Pixel coordinate grounding data
.....

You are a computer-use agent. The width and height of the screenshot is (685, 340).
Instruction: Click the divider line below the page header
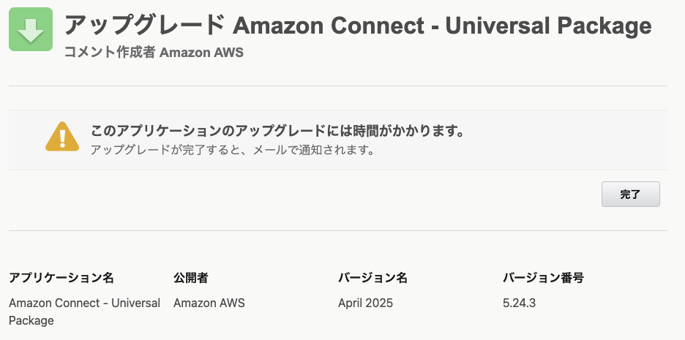click(338, 86)
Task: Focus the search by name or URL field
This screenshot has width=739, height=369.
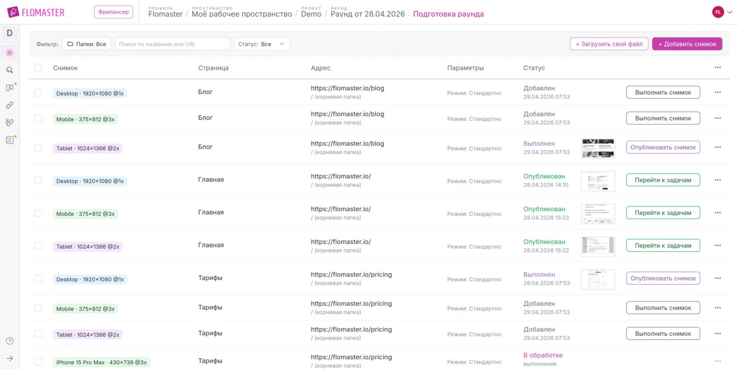Action: [x=172, y=44]
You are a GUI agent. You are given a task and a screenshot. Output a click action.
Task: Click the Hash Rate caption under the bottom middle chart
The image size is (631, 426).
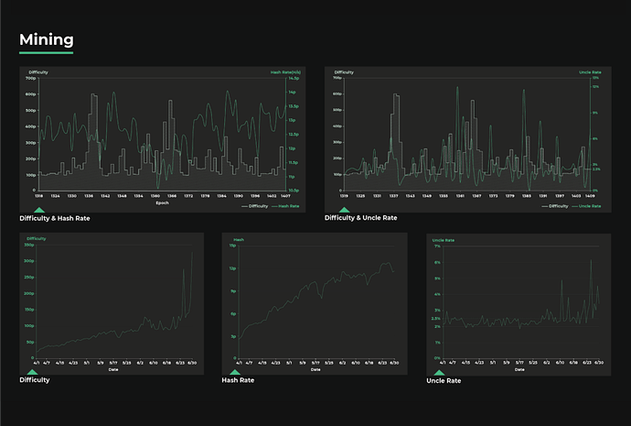239,380
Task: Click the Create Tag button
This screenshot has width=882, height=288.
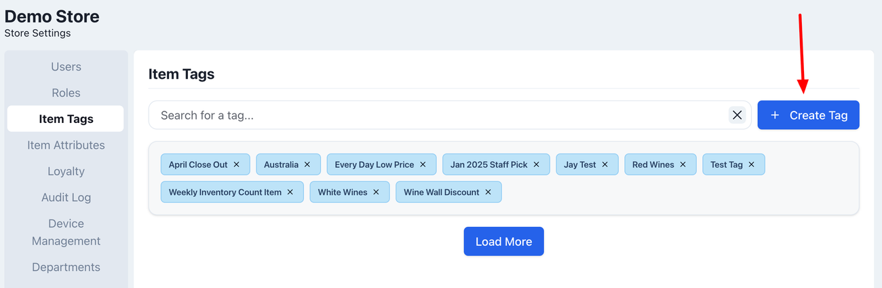Action: coord(808,115)
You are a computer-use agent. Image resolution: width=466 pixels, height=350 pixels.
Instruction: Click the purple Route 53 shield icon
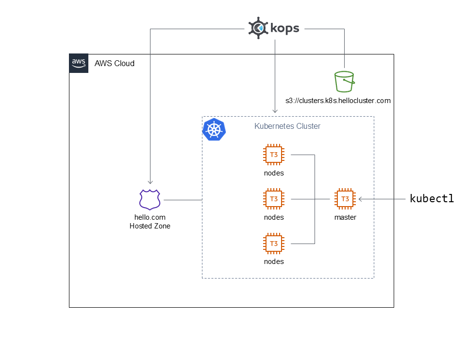150,200
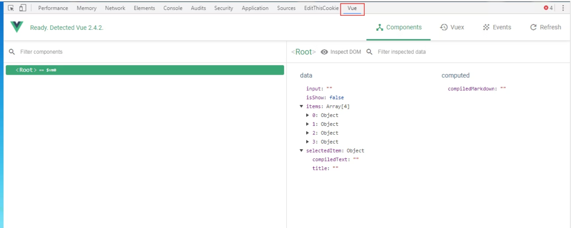
Task: Open the Network panel tab
Action: [x=115, y=8]
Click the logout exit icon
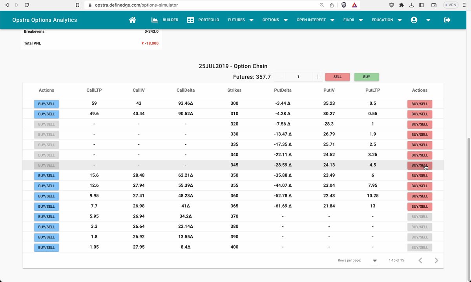Image resolution: width=471 pixels, height=282 pixels. pyautogui.click(x=447, y=20)
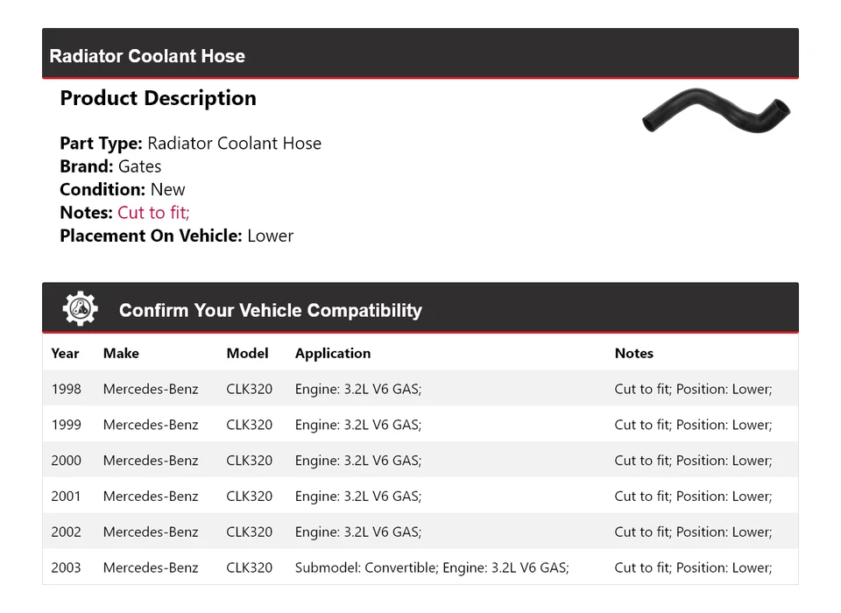
Task: Click the Brand: Gates text
Action: [110, 166]
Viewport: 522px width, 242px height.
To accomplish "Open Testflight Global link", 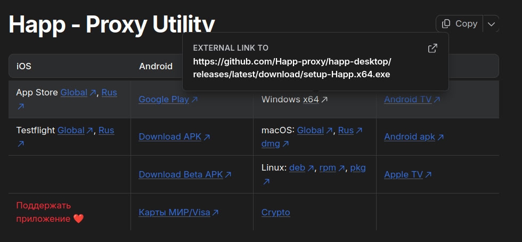I will point(71,130).
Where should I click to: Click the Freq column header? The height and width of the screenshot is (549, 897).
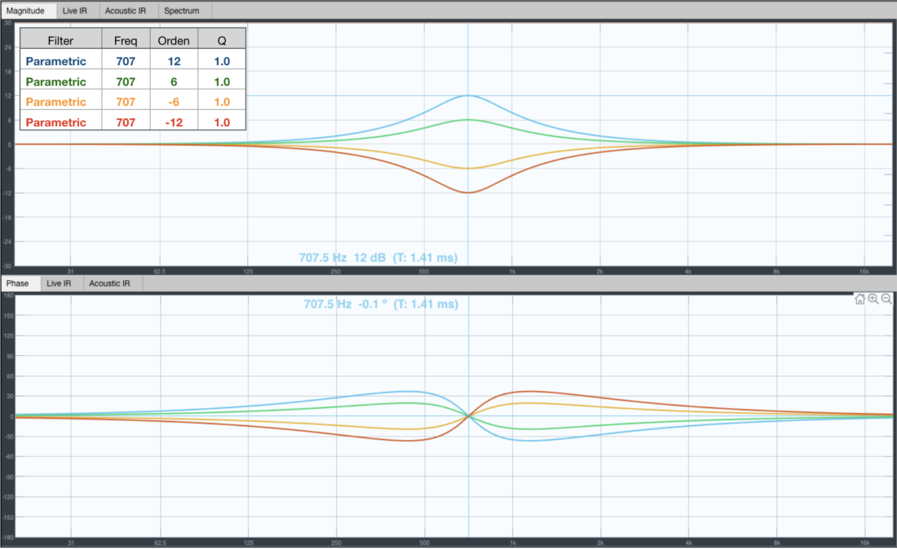tap(126, 38)

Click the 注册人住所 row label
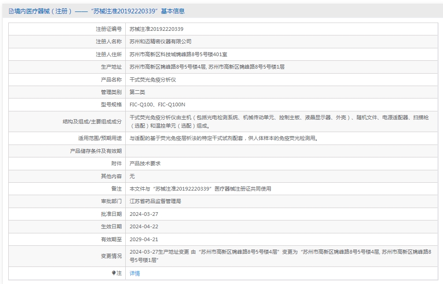click(109, 54)
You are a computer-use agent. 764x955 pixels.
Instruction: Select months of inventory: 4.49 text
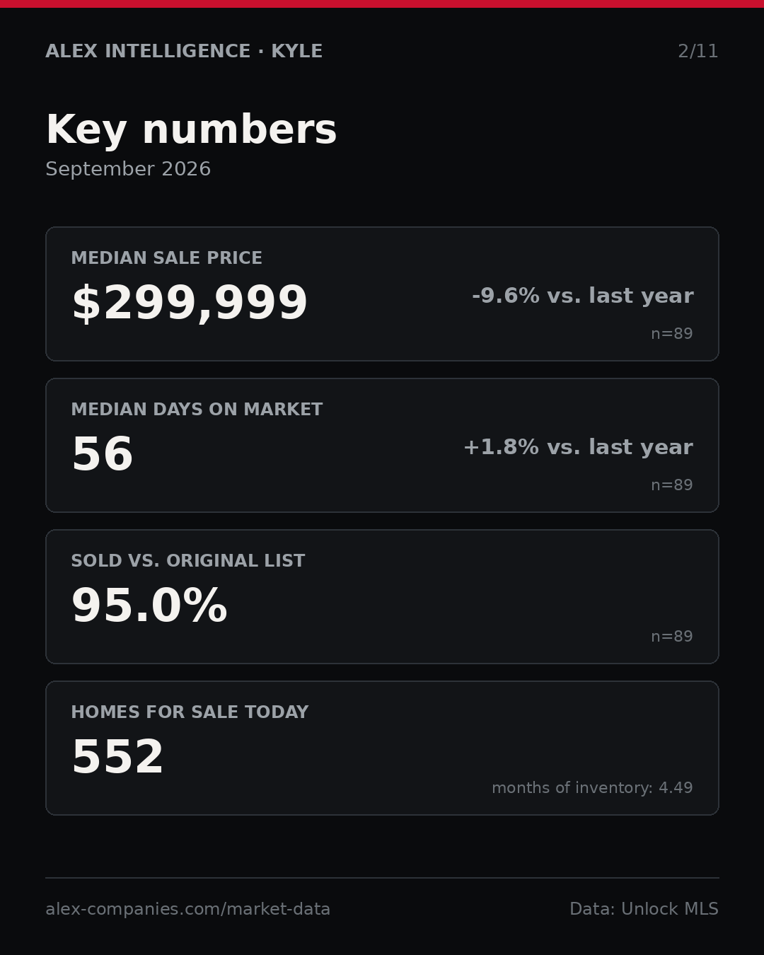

.....

§ Your assignment
In the records above, find the line with "Instruction: Click the divider". Print exactly from there through the line with "You are a computer-use agent. Image", minus the pictures.

§ Answer for this exercise
Instruction: Click the divider line below the page header
click(338, 86)
Task: Focus the search by name or URL field
This screenshot has width=739, height=369.
Action: [x=172, y=44]
You are a GUI agent. You are given a task and a screenshot. Output a click action.
Task: Click the Hash Rate caption under the bottom middle chart
The image size is (631, 426).
239,380
Task: Click the Create Tag button
This screenshot has width=882, height=288.
Action: coord(808,115)
You are a computer-use agent. Image resolution: width=466 pixels, height=350 pixels.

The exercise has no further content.